§ WHAT YOU HAVE TO DO:
Please write the following entries out once more, exactly.

§ PROVIDED MATERIAL:

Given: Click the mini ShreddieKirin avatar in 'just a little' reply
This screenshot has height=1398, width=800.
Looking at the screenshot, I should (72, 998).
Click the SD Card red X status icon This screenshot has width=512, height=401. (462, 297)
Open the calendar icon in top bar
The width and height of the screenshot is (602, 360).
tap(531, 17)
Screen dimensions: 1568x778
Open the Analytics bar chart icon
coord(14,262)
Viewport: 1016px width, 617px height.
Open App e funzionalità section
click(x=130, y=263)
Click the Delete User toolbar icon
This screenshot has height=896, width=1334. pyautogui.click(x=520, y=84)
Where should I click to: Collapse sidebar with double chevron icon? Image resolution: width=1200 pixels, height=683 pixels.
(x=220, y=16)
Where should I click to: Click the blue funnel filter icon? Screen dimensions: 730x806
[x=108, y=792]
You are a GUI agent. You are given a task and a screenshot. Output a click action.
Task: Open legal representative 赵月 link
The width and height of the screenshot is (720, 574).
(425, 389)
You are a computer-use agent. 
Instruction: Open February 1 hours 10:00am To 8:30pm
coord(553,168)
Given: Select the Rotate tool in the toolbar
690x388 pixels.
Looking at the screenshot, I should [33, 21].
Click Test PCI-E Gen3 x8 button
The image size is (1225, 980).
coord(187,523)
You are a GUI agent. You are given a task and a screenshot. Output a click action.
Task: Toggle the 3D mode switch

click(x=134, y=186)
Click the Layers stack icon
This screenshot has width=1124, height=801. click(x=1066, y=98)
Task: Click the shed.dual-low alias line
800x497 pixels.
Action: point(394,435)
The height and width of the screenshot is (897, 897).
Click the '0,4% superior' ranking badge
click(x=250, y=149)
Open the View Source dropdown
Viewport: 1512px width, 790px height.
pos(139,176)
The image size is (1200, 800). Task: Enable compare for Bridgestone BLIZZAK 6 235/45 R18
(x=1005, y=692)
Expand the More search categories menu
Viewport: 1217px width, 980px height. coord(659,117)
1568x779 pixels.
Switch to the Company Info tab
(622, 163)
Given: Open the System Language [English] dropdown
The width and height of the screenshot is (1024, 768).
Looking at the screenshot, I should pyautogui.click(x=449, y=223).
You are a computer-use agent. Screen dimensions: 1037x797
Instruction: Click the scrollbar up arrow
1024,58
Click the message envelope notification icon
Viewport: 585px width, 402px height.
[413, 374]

§ RESULT OF THE EXERCISE:
Given: Click the mini ShreddieKirin avatar in 'just a little' reply
This screenshot has height=1398, width=800.
Looking at the screenshot, I should (72, 998).
Click the SD Card red X status icon This screenshot has width=512, height=401. (462, 297)
Open the calendar icon in top bar
The width and height of the screenshot is (602, 360).
tap(531, 17)
Screen dimensions: 1568x778
Open the Analytics bar chart icon
coord(14,262)
Viewport: 1016px width, 617px height.
Open App e funzionalità section
click(x=130, y=263)
Click the Delete User toolbar icon
This screenshot has height=896, width=1334. pyautogui.click(x=520, y=84)
Where should I click to: Collapse sidebar with double chevron icon? Image resolution: width=1200 pixels, height=683 pixels.
(x=220, y=16)
Where should I click to: Click the blue funnel filter icon? Screen dimensions: 730x806
[x=108, y=792]
You are a GUI agent. You are given a task and a screenshot. Output a click action.
Task: Open legal representative 赵月 link
The width and height of the screenshot is (720, 574).
(425, 389)
You are a computer-use agent. 
Instruction: Open February 1 hours 10:00am To 8:30pm
coord(553,168)
Given: Select the Rotate tool in the toolbar
690x388 pixels.
Looking at the screenshot, I should [33, 21].
Click Test PCI-E Gen3 x8 button
The image size is (1225, 980).
coord(187,523)
You are a GUI agent. You are given a task and a screenshot. Output a click action.
Task: Toggle the 3D mode switch

click(x=134, y=186)
Click the Layers stack icon
This screenshot has width=1124, height=801. click(x=1066, y=98)
Task: Click the shed.dual-low alias line
800x497 pixels.
Action: point(394,435)
The height and width of the screenshot is (897, 897).
Click the '0,4% superior' ranking badge
click(x=250, y=149)
Open the View Source dropdown
Viewport: 1512px width, 790px height.
pos(139,176)
The image size is (1200, 800). Task: Enable compare for Bridgestone BLIZZAK 6 235/45 R18
(x=1005, y=692)
Expand the More search categories menu
Viewport: 1217px width, 980px height. coord(659,117)
1568x779 pixels.
Switch to the Company Info tab
(622, 163)
Given: Open the System Language [English] dropdown
The width and height of the screenshot is (1024, 768).
Looking at the screenshot, I should pyautogui.click(x=449, y=223).
You are a computer-use agent. Screen dimensions: 1037x797
Instruction: Click the scrollbar up arrow
1024,58
Click the message envelope notification icon
Viewport: 585px width, 402px height.
[413, 374]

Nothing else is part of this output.